▶ **WORK TASK**: Using the data below, copy each line that includes the word "pixels".

Stored records
########################################

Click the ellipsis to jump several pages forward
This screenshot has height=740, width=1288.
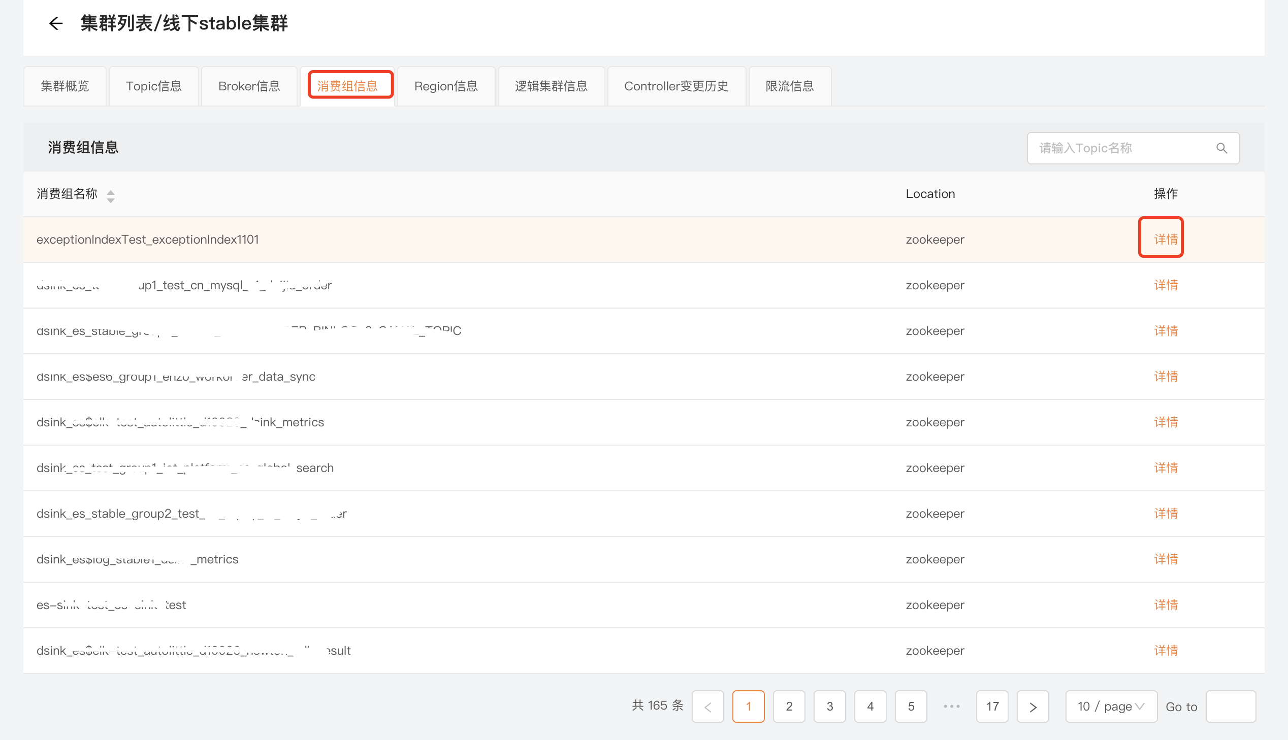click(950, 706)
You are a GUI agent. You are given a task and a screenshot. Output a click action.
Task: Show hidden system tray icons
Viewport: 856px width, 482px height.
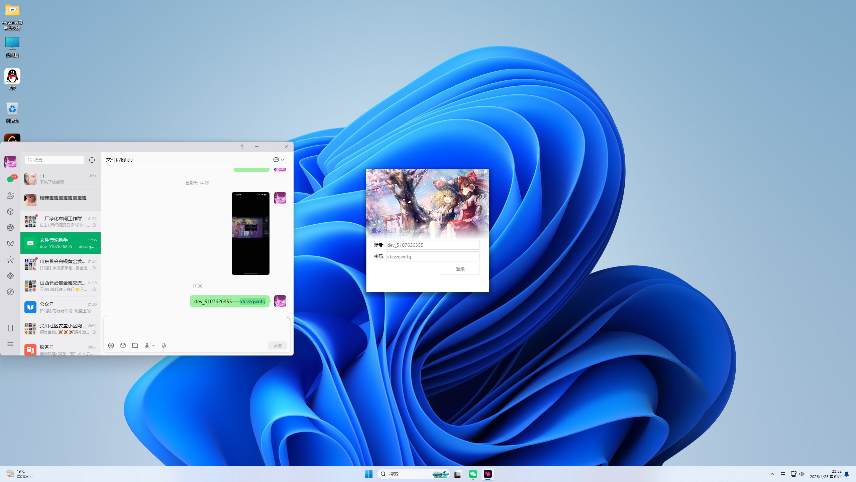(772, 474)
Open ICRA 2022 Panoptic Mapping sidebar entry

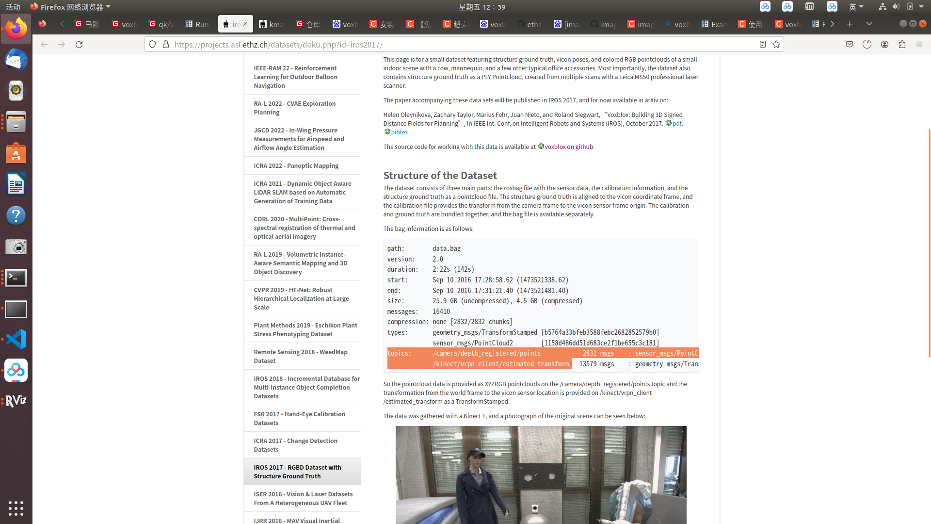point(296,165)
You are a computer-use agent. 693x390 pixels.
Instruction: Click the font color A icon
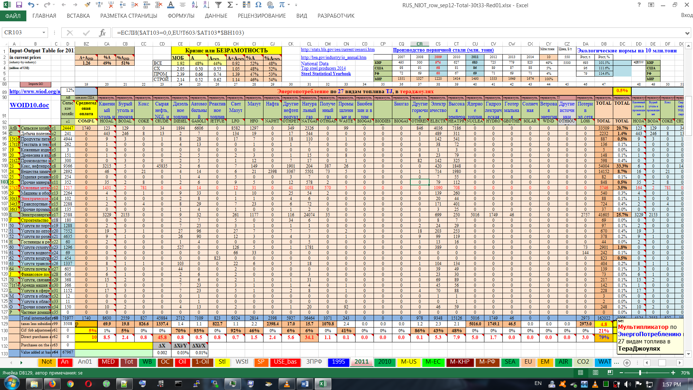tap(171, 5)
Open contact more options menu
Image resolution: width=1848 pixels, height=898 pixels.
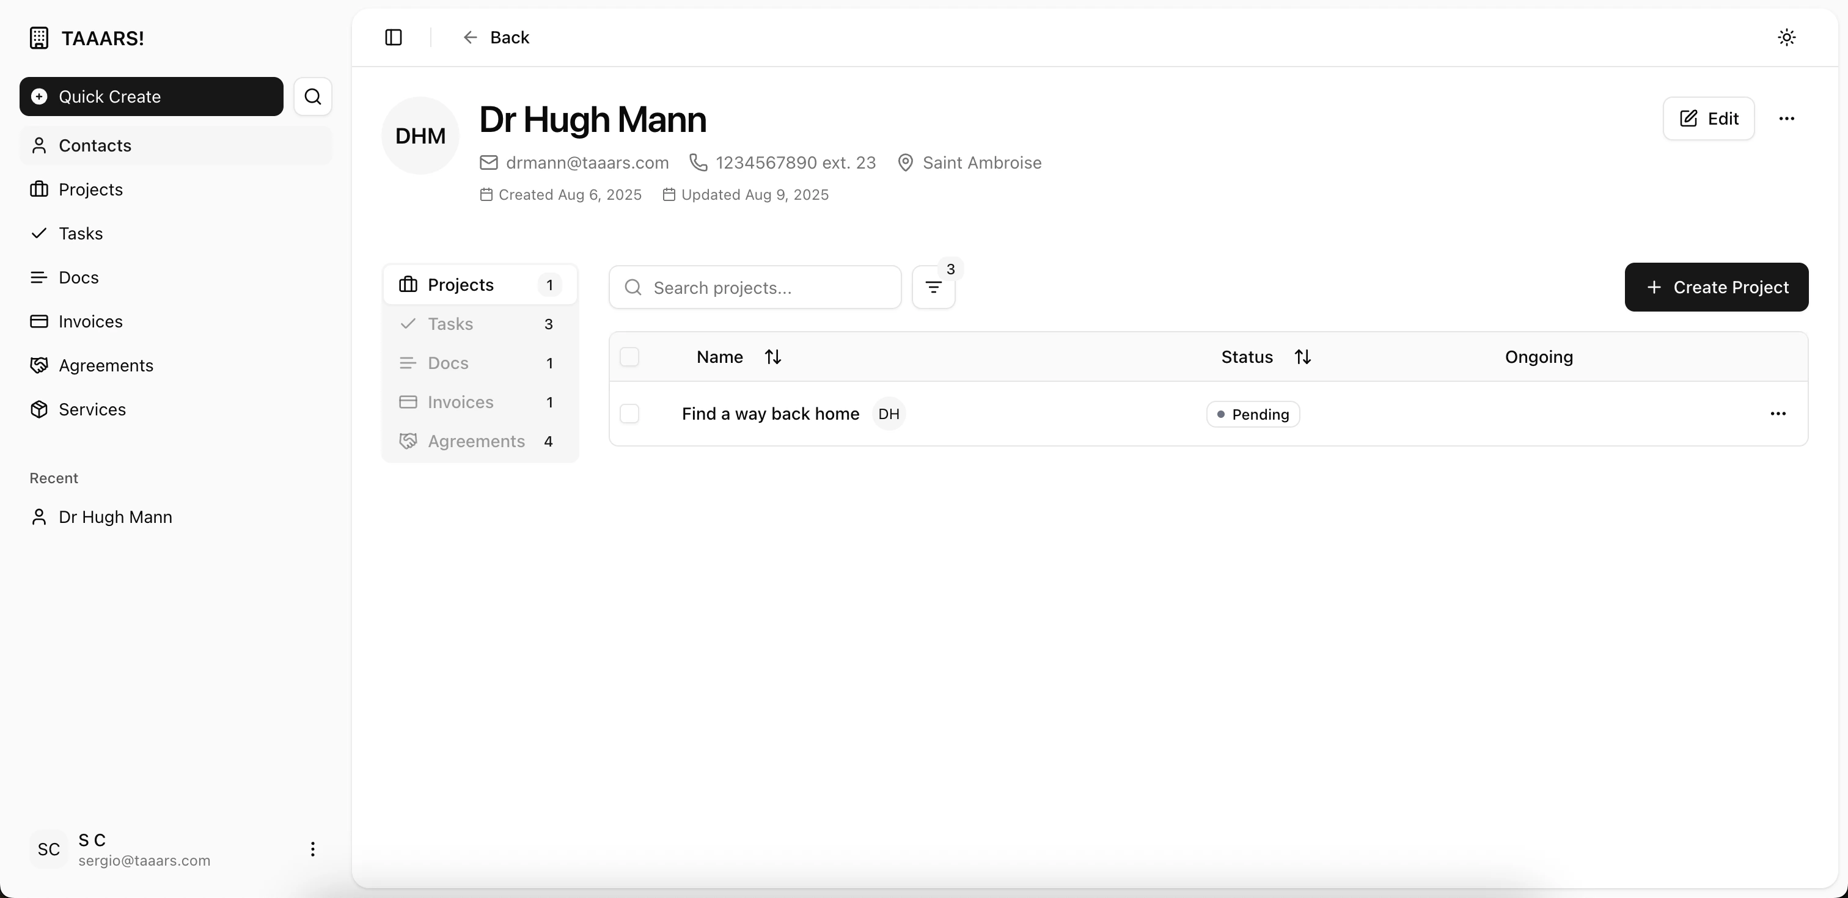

########################################

▶ **TASK OUTPUT**:
You are a computer-use agent. 693x390 pixels.
Image resolution: width=1848 pixels, height=898 pixels.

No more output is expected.